Provided passage:
>>>
Volcanic landforms and deposits found across Central and Western Victoria, together with related areas in SE South Australia, form the Newer Volcanic Province of SE Australia (Figure 1). Some 400 volcanoes are known, and lava, scoria and ash cover approximately 15,000 sq. km. Absolute dating, supported by some stratigraphic evidence, indicates activity began some 7 Ma ago, and the most recent activity at Mt Gambier in South Australia was about 5,000 years ago. A major part of the activity occurred during the Quaternary, including during occupation of the area by aboriginal people, and future activity cannot be ruled out.

An M.Sc. study of the Geelong area by Jim Bowler, completed in 1963, was mainly concerned with the Tertiary sediments of the area, but also discussed Tertiary and Quaternary sequences, including basaltic lava flows, weathering of sediment and basalt, and the physiography of the Geelong area. The Moorabool Viaduct Sand, a calcareous sand and calcarenite of late-Miocene to Pliocene age, is an important marker for post-Quaternary volcanics. Originally defined in the Geelong area by Bowler (1963) as the sediments between the Fyansford Formation and the overlying Newer Volcanics, its ferruginous weathering and silicification clearly show the influence of late-Tertiary climate. Bowler also recognised evidence for young tectonic activity during and since the time of volcanic activity, evidence of importance in current neotectonic studies in Victoria.

Across Victoria and SE South Australia Quaternary volcanism has left well-preserved cones, craters and crater lakes, scoria with irridescence and stony rise lava flows with ropy and glassy surface textures, and such an obvious youthful appearance overall that the explorer Major Mitchell, the first person to recognise the area as volcanic in 1836, suggested that eruption had been "within the memory of man". However, the thin and widely-separated flow and ash deposits mean volcanic stratigraphic correlation is difficult, and occasional interfingering of these deposits with equally thin and discontinuous Quaternary sediments provides little help with broad correlation across the area.
<<<
Exercises:
a: Answer these questions from the passage on the Newer Volcanic Province, one line each:
(i) About how many volcanoes are known in the province?
(ii) In what year did Jim Bowler complete his M.Sc. study of the Geelong area?
(iii) Who first recognized the area as volcanic, and in what year?
b: Please reproduce the passage on the Newer Volcanic Province verbatim between "Across Victoria and" and "across the area.", inclusive.
c: Extend the passage on the Newer Volcanic Province by writing what follows its last sentence.

Recorded information:
>>>
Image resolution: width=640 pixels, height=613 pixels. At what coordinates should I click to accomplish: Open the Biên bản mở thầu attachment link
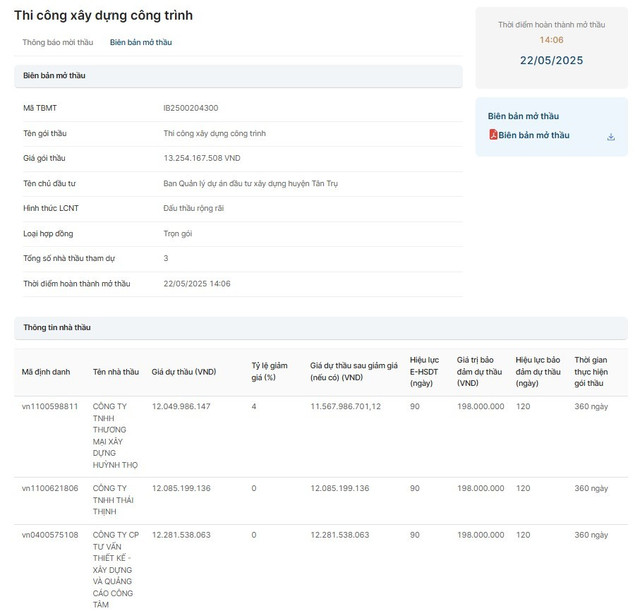coord(534,135)
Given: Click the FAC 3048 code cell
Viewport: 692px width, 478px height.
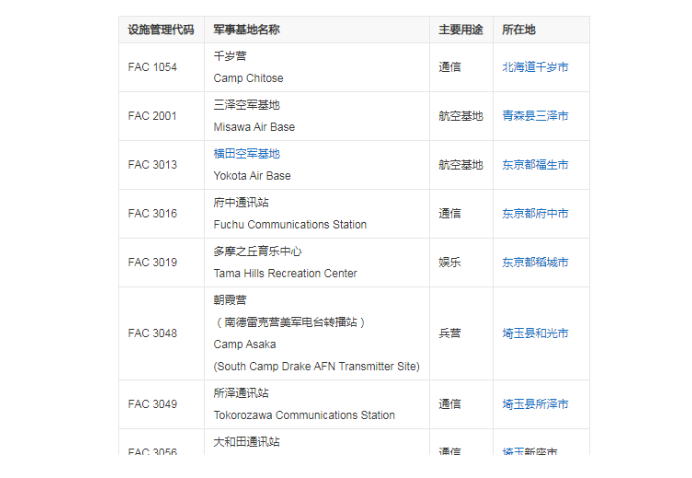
<<<
Responses per task:
a:
(i) Some 400.
(ii) 1963.
(iii) Major Mitchell, in 1836.

b:
Across Victoria and SE South Australia Quaternary volcanism has left well-preserved cones, craters and crater lakes, scoria with irridescence and stony rise lava flows with ropy and glassy surface textures, and such an obvious youthful appearance overall that the explorer Major Mitchell, the first person to recognise the area as volcanic in 1836, suggested that eruption had been "within the memory of man". However, the thin and widely-separated flow and ash deposits mean volcanic stratigraphic correlation is difficult, and occasional interfingering of these deposits with equally thin and discontinuous Quaternary sediments provides little help with broad correlation across the area.

c:
Further dating, including a new program of Uranium series dating with Ken Collerson and Ph.D. student David Murphy of the University of Queensland, should help clarify the age of activity during the last 0.5 to 1 Ma. Current regolith landform mapping, based largely on radiometric imagery acquired by the GSV in the last few years, and incorporating many detailed student maps of individual volcanoes and deposits, provides a good idea of activity during the last 2 Ma or more (see Joyce 1999). From this work a new estimate of the number, type and distribution of the Quaternary volcanoes and their deposits can now be made, and it is clear they are a major feature of the Quaternary for this part of the Australian continent.

The chronosequence of regolith, landforms and drainage on the Newer Volcanic lava flows of Western Victoria also provides an excellent setting in which to study climate and climatic change, and especially a major change ~2.5 to 3 Ma. Late-Tertiary active weathering and iron movement has produced on lavas deep pallid kaolinitic profiles with ferruginous and mottled upper zones, and these contrast with the slow rate of soil formation since that time which has produced clay soils only 1 to 2 m deep (Figure 2).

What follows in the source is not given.